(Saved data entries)
== Segment start ==

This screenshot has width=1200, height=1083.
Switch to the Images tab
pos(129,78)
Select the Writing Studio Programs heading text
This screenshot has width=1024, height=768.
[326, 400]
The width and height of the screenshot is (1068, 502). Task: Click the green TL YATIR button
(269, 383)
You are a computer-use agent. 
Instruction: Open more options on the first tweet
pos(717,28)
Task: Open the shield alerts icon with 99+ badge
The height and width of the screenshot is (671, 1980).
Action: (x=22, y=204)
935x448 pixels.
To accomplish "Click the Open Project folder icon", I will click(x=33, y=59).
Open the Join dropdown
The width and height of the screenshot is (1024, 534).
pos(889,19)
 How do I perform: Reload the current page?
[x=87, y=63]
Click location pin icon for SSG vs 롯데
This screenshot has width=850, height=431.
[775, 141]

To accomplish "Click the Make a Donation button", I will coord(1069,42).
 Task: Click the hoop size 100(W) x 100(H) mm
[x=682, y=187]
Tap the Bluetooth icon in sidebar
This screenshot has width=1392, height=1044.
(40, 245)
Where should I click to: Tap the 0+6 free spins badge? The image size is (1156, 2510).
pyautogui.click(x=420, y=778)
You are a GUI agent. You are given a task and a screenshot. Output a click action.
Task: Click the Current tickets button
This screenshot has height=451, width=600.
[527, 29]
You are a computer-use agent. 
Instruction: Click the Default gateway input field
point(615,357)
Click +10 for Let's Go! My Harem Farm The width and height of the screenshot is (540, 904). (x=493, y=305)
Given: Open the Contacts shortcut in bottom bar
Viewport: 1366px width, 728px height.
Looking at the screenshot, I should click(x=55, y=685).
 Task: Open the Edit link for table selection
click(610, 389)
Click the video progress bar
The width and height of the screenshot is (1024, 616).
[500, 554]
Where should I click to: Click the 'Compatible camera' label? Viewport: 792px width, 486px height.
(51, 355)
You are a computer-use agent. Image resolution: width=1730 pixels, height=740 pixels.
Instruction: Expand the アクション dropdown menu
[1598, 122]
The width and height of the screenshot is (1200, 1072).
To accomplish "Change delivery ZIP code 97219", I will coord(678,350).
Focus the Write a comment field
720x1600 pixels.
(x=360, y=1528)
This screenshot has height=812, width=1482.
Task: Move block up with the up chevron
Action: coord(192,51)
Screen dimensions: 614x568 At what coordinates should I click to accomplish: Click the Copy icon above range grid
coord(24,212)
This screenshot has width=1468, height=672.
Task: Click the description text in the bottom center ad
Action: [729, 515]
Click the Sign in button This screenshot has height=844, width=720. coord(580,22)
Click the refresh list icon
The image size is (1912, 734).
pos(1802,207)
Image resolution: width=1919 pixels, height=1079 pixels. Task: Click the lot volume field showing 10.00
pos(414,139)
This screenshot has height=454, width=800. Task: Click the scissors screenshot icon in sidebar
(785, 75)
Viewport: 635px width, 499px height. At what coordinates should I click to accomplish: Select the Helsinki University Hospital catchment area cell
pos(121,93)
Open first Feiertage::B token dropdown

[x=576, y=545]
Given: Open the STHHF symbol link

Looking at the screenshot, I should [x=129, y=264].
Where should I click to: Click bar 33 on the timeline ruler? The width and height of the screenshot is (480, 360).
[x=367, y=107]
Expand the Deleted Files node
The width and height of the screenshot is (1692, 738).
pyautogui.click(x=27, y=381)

== Segment end ==

> [Aim of the exercise]: Returned text must match every record word for word.

> [Task output]:
This screenshot has width=1200, height=1083.
Switch to the Images tab
pos(129,78)
Select the Writing Studio Programs heading text
This screenshot has width=1024, height=768.
[326, 400]
The width and height of the screenshot is (1068, 502). Task: Click the green TL YATIR button
(269, 383)
You are a computer-use agent. 
Instruction: Open more options on the first tweet
pos(717,28)
Task: Open the shield alerts icon with 99+ badge
The height and width of the screenshot is (671, 1980).
Action: (x=22, y=204)
935x448 pixels.
To accomplish "Click the Open Project folder icon", I will click(x=33, y=59).
Open the Join dropdown
The width and height of the screenshot is (1024, 534).
pos(889,19)
 How do I perform: Reload the current page?
[x=87, y=63]
Click location pin icon for SSG vs 롯데
This screenshot has width=850, height=431.
[775, 141]

To accomplish "Click the Make a Donation button", I will coord(1069,42).
 Task: Click the hoop size 100(W) x 100(H) mm
[x=682, y=187]
Tap the Bluetooth icon in sidebar
This screenshot has width=1392, height=1044.
(40, 245)
Where should I click to: Tap the 0+6 free spins badge? The image size is (1156, 2510).
pyautogui.click(x=420, y=778)
You are a GUI agent. You are given a task and a screenshot. Output a click action.
Task: Click the Current tickets button
This screenshot has height=451, width=600.
[527, 29]
You are a computer-use agent. 
Instruction: Click the Default gateway input field
point(615,357)
Click +10 for Let's Go! My Harem Farm The width and height of the screenshot is (540, 904). (x=493, y=305)
Given: Open the Contacts shortcut in bottom bar
Viewport: 1366px width, 728px height.
Looking at the screenshot, I should click(x=55, y=685).
 Task: Open the Edit link for table selection
click(610, 389)
Click the video progress bar
The width and height of the screenshot is (1024, 616).
[500, 554]
Where should I click to: Click the 'Compatible camera' label? Viewport: 792px width, 486px height.
(51, 355)
You are a computer-use agent. Image resolution: width=1730 pixels, height=740 pixels.
Instruction: Expand the アクション dropdown menu
[1598, 122]
The width and height of the screenshot is (1200, 1072).
To accomplish "Change delivery ZIP code 97219", I will coord(678,350).
Focus the Write a comment field
720x1600 pixels.
(x=360, y=1528)
This screenshot has height=812, width=1482.
Task: Move block up with the up chevron
Action: coord(192,51)
Screen dimensions: 614x568 At what coordinates should I click to accomplish: Click the Copy icon above range grid
coord(24,212)
This screenshot has width=1468, height=672.
Task: Click the description text in the bottom center ad
Action: [729, 515]
Click the Sign in button This screenshot has height=844, width=720. coord(580,22)
Click the refresh list icon
The image size is (1912, 734).
pos(1802,207)
Image resolution: width=1919 pixels, height=1079 pixels. Task: Click the lot volume field showing 10.00
pos(414,139)
This screenshot has height=454, width=800. Task: Click the scissors screenshot icon in sidebar
(785, 75)
Viewport: 635px width, 499px height. At what coordinates should I click to accomplish: Select the Helsinki University Hospital catchment area cell
pos(121,93)
Open first Feiertage::B token dropdown

[x=576, y=545]
Given: Open the STHHF symbol link

Looking at the screenshot, I should [x=129, y=264].
Where should I click to: Click bar 33 on the timeline ruler? The width and height of the screenshot is (480, 360).
[x=367, y=107]
Expand the Deleted Files node
The width and height of the screenshot is (1692, 738).
pyautogui.click(x=27, y=381)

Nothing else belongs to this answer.